Other embodiments of the invention will become more fully apparent from the following detailed description, the appended claims, and the accompanying drawings in which like reference numerals identify similar or identical elements.
One embodiment of the disclosure is a novel Distributed Heat and Power System (DHPS) architecture that (1) improves the operating efficiency of combined heat and power (“CHP”) generators and that (2) prevents unstable voltage conditions and safety concerns that arise when large numbers of distributed power generators are interconnected with electric distribution systems that represent current art. An exemplary DHPS architecture disclosed herein has (at least) two novel features: (1) a Waste Heat Recovery and Conversion System that captures substantially all of the recoverable waste heat that is rejected from one or more CHP generators and that converts said waste heat into electric power and thermal energy that can be beneficially utilized and (2) a Power Gathering System that transports power produced by a plurality of CHP power generators located at widely separated sites for the purpose of delivering their aggregate power output to the electric transmission system, at a single point of interconnection, using conventional means of electric power conveyance. The Power Gathering System operates independently and separate from utility-operated electric distribution systems. It is understood by those skilled in the art that CHP generators typically cannot operate cost-effectively during the summer months when there is no significant demand for space heating, and opportunities for other beneficial uses of waste heat in most commercial facilities are limited. CHP generators that are equipped with the Waste Heat Recovery and Conversion System disclosed herein and that are interconnected with the Power Gathering System disclosed herein would be capable of operating year-round at full power output with maximum efficiency thereby making it economically feasible for such CHP generators to serve as a financially viable alternative to central generating plants that represent current art and that use coal, natural gas, oil, or nuclear fuel.

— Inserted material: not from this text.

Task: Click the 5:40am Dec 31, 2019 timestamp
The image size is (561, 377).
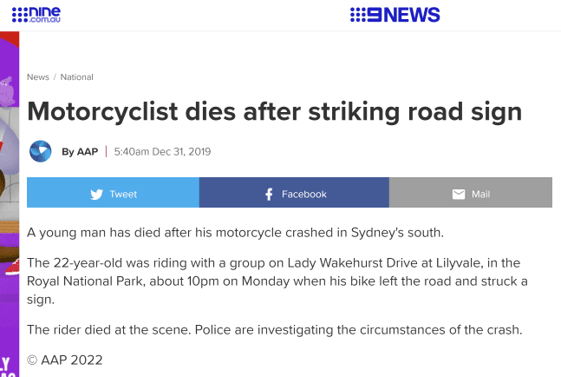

The Power Gathering System (“PGS”) gathers power produced by a plurality of CHP generators located at widely separated sites for the purpose of conveying their aggregated power output to an electric distribution substation without directly interconnecting with an existing, electric distribution system. The aggregated power output of the CHP generators supplants power that would otherwise have been supplied by central generating plants to electric loads interconnected with an electric distribution system operated by an electric distribution utility. CHP generators are typically installed within the property boundary (the “Site Boundary”) of the end-use facility that utilizes waste heat produced by the CHP generator (“Thermal Host Facility”). The Thermal Host is also electrically interconnected with the PGS and is supplied by the aggregated power output of the CHP generators. End-use facilities that are not Thermal Host Facilities but that are interconnected with the PGS (“Offsite Electric Loads”) are also supplied by the aggregated power output of the CHP generators. The amount of power collectively produced by the CHP generators that is in excess of the power consumed by the Thermal Hosts, the Offsite Electric Loads, and the electric load interconnected with the existing electric distribution system flows into the electric transmission system supplanting power produced by central generating plants.
The Waste Heat Recovery and Conversion System captures waste heat from a conventional gas turbine generator or reciprocating engine generator and converts said waste heat into electric power, steam, and/or hot water.
The PGS and the Waste Heat Recovery and Conversion System, when used together, allow CHP generators to operate continuously at full power output with maximum efficiency, thereby making it economically feasible for CHP generators to serve as a financially viable alternative to central generating plants that represent current art and that use coal, natural gas, oil, or nuclear fuel.
Heat-transfer fluid is circulated by pump P-1A through coils in the High-Temperature Waste Heat Recovery unit E-1A, which heat-transfer fluid absorbs a portion of the heat in the gas turbine exhaust. The High-Temperature Heat Conversion System (“HTHC”) uses the heat absorbed by the heat-transfer fluid 19 to produce high-pressure steam 21 and low-pressure steam 22 for use in a Thermal Host Facility. The cooled heat-transfer fluid 20 is then returned to unit E-1A for reheating. Recovered heat that is not utilized to produce steam is converted in the HTHC system into power 24 that is conveyed to electric end-use facilities via the PGS.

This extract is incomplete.